Пугачев бежал с сотней казаков, яицких и илецких, сотней заводских работников и 300 башкир и татар; всего с ним было 500 человек. «Не кормя, во всю прыть» доскакали до Тимашевой слободы, покормили лошадей. Поскакали дальше, «и, приехав в Ташлу, ночевали».

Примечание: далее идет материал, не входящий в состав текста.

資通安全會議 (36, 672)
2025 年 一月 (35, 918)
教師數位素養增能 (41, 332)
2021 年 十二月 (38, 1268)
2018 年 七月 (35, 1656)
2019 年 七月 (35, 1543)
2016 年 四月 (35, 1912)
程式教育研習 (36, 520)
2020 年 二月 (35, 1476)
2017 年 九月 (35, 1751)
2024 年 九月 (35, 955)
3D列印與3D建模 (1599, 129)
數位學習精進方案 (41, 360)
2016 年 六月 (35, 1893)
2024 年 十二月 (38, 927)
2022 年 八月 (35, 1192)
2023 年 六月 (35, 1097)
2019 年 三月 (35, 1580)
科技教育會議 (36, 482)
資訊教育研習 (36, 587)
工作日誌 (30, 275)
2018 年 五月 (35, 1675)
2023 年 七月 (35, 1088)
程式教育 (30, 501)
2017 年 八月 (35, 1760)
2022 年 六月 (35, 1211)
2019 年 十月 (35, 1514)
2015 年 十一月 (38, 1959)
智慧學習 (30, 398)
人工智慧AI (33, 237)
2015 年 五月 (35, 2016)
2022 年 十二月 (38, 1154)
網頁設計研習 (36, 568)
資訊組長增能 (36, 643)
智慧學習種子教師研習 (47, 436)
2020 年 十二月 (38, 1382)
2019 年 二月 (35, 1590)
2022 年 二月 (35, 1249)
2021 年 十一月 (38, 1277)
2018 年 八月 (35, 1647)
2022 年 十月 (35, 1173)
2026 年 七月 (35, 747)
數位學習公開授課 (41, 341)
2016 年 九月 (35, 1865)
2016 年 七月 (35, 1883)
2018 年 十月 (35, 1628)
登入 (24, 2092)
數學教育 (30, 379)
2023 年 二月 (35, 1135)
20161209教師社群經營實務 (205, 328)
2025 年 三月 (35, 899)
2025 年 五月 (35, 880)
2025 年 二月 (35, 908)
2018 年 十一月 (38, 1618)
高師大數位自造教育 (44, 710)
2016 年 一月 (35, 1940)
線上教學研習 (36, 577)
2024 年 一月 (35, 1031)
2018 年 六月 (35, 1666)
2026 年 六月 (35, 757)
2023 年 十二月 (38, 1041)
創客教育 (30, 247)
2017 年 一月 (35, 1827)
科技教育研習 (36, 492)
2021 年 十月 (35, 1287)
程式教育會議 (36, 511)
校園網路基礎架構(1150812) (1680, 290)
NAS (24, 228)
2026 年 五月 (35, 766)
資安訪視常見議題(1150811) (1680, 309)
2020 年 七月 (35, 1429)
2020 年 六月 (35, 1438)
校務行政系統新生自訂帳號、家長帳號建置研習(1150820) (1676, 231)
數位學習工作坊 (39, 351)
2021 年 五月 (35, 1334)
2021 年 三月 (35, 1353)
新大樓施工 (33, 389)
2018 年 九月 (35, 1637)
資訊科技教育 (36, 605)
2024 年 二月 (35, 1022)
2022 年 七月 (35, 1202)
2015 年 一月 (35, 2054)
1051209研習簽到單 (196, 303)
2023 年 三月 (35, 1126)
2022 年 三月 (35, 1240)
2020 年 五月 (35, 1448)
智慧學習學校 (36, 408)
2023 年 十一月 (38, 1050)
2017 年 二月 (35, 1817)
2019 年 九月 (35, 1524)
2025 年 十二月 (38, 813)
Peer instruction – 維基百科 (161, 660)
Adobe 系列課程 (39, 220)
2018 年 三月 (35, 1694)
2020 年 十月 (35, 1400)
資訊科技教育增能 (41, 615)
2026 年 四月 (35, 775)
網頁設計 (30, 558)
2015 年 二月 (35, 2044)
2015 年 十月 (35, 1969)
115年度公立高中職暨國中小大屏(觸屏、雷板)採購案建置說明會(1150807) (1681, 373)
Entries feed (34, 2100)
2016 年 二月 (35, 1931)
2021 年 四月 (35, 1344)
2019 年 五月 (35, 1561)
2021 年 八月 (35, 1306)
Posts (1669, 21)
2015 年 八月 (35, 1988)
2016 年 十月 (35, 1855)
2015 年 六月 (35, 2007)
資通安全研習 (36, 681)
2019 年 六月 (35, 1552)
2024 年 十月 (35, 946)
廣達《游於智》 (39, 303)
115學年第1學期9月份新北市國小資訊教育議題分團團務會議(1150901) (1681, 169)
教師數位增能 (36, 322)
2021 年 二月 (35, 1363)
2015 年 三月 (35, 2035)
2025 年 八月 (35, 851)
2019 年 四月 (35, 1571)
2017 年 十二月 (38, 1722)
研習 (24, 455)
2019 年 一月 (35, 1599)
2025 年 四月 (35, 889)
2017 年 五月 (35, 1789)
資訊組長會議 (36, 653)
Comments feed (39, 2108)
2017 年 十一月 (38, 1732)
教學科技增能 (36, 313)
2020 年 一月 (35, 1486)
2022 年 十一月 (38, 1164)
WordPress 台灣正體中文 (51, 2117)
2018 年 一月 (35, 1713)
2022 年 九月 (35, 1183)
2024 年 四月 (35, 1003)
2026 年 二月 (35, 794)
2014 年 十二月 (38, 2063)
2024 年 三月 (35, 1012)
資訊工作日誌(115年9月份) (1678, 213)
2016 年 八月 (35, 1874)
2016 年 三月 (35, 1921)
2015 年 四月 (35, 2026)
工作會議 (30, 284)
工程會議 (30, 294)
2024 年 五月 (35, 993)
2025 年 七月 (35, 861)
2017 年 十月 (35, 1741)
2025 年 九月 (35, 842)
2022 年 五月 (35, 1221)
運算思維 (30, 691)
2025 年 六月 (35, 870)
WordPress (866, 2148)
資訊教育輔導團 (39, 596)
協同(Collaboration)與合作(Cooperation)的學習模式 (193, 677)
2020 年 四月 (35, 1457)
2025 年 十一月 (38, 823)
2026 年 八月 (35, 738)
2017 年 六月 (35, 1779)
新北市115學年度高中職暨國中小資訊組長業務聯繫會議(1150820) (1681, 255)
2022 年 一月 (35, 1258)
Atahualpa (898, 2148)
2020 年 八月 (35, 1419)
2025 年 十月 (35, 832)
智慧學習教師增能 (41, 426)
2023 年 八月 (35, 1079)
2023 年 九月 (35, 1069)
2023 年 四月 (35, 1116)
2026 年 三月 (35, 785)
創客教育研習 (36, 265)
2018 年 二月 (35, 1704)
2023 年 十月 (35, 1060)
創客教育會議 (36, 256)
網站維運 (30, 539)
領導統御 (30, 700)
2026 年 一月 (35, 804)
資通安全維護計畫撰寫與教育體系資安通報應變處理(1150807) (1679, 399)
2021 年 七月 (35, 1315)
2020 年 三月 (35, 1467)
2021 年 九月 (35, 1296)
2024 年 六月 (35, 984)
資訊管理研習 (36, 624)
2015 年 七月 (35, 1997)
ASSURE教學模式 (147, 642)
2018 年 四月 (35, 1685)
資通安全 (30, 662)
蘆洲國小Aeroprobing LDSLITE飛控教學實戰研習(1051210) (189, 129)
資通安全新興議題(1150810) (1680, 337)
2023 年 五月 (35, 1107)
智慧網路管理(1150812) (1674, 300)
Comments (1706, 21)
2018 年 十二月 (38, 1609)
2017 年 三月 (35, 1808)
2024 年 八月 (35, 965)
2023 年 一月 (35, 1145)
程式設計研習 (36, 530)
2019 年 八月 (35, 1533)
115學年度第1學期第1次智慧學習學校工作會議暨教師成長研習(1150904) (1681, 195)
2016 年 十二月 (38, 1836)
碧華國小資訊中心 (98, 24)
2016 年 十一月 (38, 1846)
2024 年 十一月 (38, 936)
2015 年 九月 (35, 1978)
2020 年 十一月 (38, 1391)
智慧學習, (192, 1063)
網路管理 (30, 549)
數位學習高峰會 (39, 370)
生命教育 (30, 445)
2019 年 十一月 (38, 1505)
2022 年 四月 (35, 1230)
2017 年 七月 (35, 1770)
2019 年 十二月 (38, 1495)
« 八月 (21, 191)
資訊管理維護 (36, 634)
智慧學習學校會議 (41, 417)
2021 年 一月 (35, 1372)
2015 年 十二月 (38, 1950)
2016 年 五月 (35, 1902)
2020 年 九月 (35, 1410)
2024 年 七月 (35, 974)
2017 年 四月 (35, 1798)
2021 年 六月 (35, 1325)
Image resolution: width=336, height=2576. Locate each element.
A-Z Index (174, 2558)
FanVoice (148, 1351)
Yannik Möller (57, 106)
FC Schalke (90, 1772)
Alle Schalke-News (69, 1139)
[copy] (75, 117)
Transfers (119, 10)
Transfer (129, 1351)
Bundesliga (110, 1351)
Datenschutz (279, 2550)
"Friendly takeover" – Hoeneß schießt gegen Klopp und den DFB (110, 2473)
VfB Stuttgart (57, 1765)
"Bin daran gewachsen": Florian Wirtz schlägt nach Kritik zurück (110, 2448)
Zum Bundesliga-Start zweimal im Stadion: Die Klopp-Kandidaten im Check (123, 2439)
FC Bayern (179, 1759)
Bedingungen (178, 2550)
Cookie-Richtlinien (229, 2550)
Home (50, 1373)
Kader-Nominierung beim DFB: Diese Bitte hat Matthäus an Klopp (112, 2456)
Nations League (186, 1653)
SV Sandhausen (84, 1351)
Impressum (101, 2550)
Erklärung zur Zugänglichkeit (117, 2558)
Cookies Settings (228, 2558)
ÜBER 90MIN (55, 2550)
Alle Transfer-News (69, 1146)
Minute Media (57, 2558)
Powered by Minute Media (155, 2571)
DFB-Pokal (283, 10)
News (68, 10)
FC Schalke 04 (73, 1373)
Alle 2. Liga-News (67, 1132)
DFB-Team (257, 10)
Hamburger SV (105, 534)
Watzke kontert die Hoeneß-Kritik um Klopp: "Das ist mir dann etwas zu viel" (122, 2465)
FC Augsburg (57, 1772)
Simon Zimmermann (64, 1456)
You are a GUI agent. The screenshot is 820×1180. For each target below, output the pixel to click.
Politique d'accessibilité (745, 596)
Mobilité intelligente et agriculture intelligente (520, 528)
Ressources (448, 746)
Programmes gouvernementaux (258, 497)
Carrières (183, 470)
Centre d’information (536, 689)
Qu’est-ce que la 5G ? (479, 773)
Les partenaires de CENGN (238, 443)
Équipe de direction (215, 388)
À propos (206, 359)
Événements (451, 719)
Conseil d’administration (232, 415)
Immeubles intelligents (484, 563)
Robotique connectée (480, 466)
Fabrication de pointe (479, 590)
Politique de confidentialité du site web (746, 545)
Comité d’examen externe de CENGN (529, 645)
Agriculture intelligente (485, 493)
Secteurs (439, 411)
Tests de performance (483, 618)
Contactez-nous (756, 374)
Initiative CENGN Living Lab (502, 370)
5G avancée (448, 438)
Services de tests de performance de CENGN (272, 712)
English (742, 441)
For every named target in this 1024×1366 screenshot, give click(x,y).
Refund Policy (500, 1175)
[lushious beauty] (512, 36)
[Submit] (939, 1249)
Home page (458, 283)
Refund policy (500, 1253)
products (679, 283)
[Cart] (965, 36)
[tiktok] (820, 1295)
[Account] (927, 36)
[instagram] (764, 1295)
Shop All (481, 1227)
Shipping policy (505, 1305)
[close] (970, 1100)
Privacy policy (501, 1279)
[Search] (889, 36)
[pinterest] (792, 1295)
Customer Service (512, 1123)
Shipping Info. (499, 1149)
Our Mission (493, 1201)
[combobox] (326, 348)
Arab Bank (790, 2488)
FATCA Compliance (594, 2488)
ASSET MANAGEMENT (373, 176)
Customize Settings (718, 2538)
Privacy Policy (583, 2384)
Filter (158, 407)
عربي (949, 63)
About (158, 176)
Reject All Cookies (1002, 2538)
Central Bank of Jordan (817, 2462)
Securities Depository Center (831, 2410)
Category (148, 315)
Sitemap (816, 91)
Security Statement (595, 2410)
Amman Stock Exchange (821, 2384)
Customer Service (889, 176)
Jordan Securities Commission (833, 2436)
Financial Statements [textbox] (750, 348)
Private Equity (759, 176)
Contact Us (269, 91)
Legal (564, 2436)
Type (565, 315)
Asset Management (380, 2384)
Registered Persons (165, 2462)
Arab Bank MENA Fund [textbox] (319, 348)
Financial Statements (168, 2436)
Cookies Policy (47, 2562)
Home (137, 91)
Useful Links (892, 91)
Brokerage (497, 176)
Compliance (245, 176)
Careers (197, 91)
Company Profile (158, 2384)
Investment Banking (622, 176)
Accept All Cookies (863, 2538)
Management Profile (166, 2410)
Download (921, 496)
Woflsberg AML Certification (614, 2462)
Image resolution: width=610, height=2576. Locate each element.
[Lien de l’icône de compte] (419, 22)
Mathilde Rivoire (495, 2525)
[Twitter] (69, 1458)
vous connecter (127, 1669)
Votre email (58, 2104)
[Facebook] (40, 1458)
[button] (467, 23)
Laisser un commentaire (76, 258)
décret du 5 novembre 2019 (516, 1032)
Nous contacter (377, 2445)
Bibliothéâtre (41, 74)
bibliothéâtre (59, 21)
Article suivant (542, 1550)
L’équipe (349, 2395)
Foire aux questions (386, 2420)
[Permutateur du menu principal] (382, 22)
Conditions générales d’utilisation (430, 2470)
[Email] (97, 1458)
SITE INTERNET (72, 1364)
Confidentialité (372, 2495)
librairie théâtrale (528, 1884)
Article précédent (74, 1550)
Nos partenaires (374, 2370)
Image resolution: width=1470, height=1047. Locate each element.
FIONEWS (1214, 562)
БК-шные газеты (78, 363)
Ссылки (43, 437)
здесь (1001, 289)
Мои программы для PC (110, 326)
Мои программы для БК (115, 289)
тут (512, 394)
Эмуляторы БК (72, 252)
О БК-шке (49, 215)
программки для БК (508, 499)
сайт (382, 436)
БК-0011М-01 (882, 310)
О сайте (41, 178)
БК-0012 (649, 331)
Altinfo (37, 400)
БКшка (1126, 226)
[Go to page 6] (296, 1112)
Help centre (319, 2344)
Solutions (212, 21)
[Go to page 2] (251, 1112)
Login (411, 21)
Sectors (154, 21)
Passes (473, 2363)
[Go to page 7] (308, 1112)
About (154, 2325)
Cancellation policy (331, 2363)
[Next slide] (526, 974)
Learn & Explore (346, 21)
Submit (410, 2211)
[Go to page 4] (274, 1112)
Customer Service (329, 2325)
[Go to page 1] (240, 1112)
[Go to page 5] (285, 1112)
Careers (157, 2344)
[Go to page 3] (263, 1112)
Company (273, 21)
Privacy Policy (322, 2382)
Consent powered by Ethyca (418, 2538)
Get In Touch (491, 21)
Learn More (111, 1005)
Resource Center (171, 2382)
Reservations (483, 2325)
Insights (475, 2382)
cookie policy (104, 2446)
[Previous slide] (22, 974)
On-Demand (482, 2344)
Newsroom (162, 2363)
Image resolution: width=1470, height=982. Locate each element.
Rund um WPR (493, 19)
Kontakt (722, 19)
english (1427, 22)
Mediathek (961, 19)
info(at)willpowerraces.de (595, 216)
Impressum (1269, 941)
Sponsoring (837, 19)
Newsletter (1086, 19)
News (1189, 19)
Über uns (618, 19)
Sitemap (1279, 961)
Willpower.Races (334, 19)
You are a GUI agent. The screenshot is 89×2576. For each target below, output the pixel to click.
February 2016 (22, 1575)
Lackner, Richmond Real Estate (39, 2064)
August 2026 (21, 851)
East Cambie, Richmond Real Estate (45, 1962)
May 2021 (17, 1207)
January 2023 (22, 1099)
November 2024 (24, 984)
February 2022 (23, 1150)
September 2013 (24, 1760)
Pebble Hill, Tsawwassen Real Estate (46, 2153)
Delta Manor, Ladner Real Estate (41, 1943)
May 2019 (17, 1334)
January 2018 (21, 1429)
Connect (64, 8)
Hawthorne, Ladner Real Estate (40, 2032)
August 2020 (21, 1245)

Пугачев решил идти в Башкирию. На Яик путь был закрыт. Корпус генерала Мансурова в это время двигался из Татищевой к Яицкому городку, занимая по пути без боя крепости. 15 апреля на реке Быковке он разбил Овчинникова и Перфильева с 500 казаками и 50 калмыками. Повстанцы потеряли 100 человек убитыми, некоторые попали в плен, другие прибежали в городок. Здесь на круге казаки, чтобы спасти себя, решили связать Каргина, Толкачева и семерых других активных деятелей восстания. С тем и пришли к Симонову, прося о помиловании. К дому Устиньи поставили караул. Многие казаки бежали в степь. Это сделали еще раньше, после поражения на Быковке, и Овчинников с Перфильевым, догнавшие потом Пугачева у Магнитной крепости.

16 апреля Мансуров вошел в Яицкий городок. Начались аресты. Военные команды «очищали» окрестности, прежде всего дороги, от «мятежников». 1 мая отряд подполковника Кандаурова занял Гурьев. Тем самым Яик почти на всем его протяжении каратели «освободили» от восставших.

На главных командиров вскоре посыпались награды. Правда, 9 апреля в Кичуевском фельдшанце умер от лихорадки главнокомандующий А.И. Бибиков. Но к месту сражений с Пугачевым прибывали новые генералы, и замена скоро нашлась. Это было для властей тем более необходимо, что восстание вопреки их уверенности вскоре разгорелось с новой силой.

Примечания

1. Упетать — измучить, доконать, погубить.

2. Дефиле — узкий проход между горами, холмами.